Pues bien, si lo que queremos es un Madrid revolucionado y revolucionario, lo público, lo institucional, tiene que empezar a disolverse en lo civil, en el tejido cultural. La idea de producir cultura desde las instituciones pertenece, como la cultura popular, a la época de la Ilustración. Hace ya 25 años que empezó a circular la noción de rizoma. Y el rizoma está, actúa, crece bajo la tierra y emerge por donde puede. Si la política cultural del Ayuntamiento sigue basada en en gestos como los que hemos visto, enfocada al desarrollo de propuestas propias y a la provisión de contenidos para los mega-contenedores de Gallardón, chocará con la sociedad, con ese tejido creativo de Madrid que ha demostrado ser resistente (o resilente) como las malas hierbas de la meseta. Para los gobiernos del Partido Popular este choque es un objetivo, porque en su ideario la cultura emana de baluartes institucionales que controlan desde sus sillones. Así garantizan un uso patrimonial y propagandístico. El tejido creativo ha sido y es tratado como un enemigo por parte de las administraciones públicas gobernadas por ellos. Pero para Ahora Madrid, para la izquierda en general, debería estar claro que la cultura es un espacio de conflicto donde la sociedad tiene toda la iniciativa. La sociedad civil, no el gobierno y sus instituciones.
Estimada Manuela Carmena: las guerras culturales han llegado para quedarse. Luchemos y ganémoslas, pero no en el campo del enemigo, sino en el nuestro.
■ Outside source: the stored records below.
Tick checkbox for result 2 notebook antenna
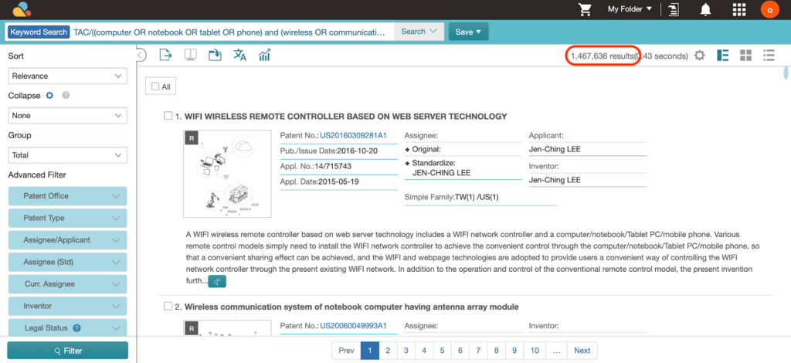The width and height of the screenshot is (791, 363). click(x=168, y=307)
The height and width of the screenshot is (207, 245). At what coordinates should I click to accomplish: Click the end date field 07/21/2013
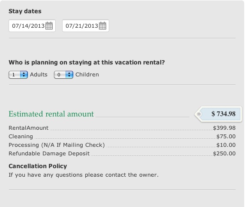(x=86, y=26)
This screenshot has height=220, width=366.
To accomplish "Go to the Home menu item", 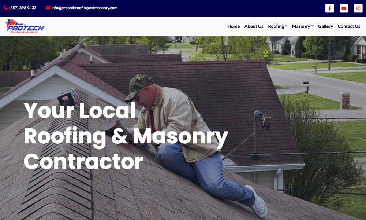I will click(234, 26).
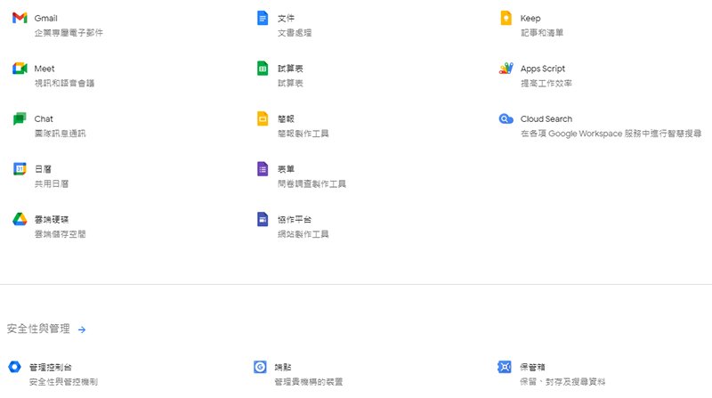Click the yellow Keep lightbulb icon
712x398 pixels.
tap(506, 19)

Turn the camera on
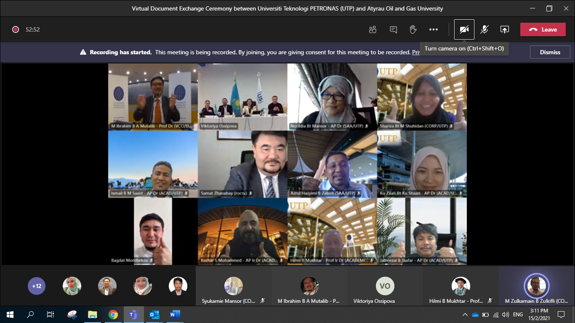[x=464, y=29]
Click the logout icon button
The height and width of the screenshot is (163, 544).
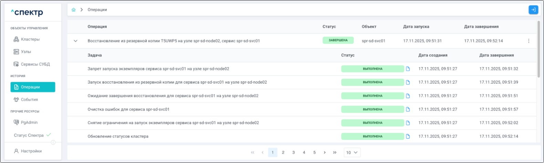tap(533, 10)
Porque a esta ciudad hay que darle la vuelta como a un calcetín, y una gran mayoría de madrileños, votantes o no de Ahora Madrid, queremos y trabajamos por el cambio.
[1] Yúdice, George
El recurso de la cultura
Gedisa, Barcelona 2002
Pág 69
[2] Those institutions that increasingly seek to crow-please are at fault when they forget the fact that they are tasked with providing a space for public culture, in all its discursive complexity, and instead seek to represent “culture to the public”.
Drabble, Barnaby. On De-Organisation. En Self-Organized. Hebert, Stine y Szefer Karlsen, Anne eds. Open Editions/Hordaland Art Center. London 2013. Pág 20.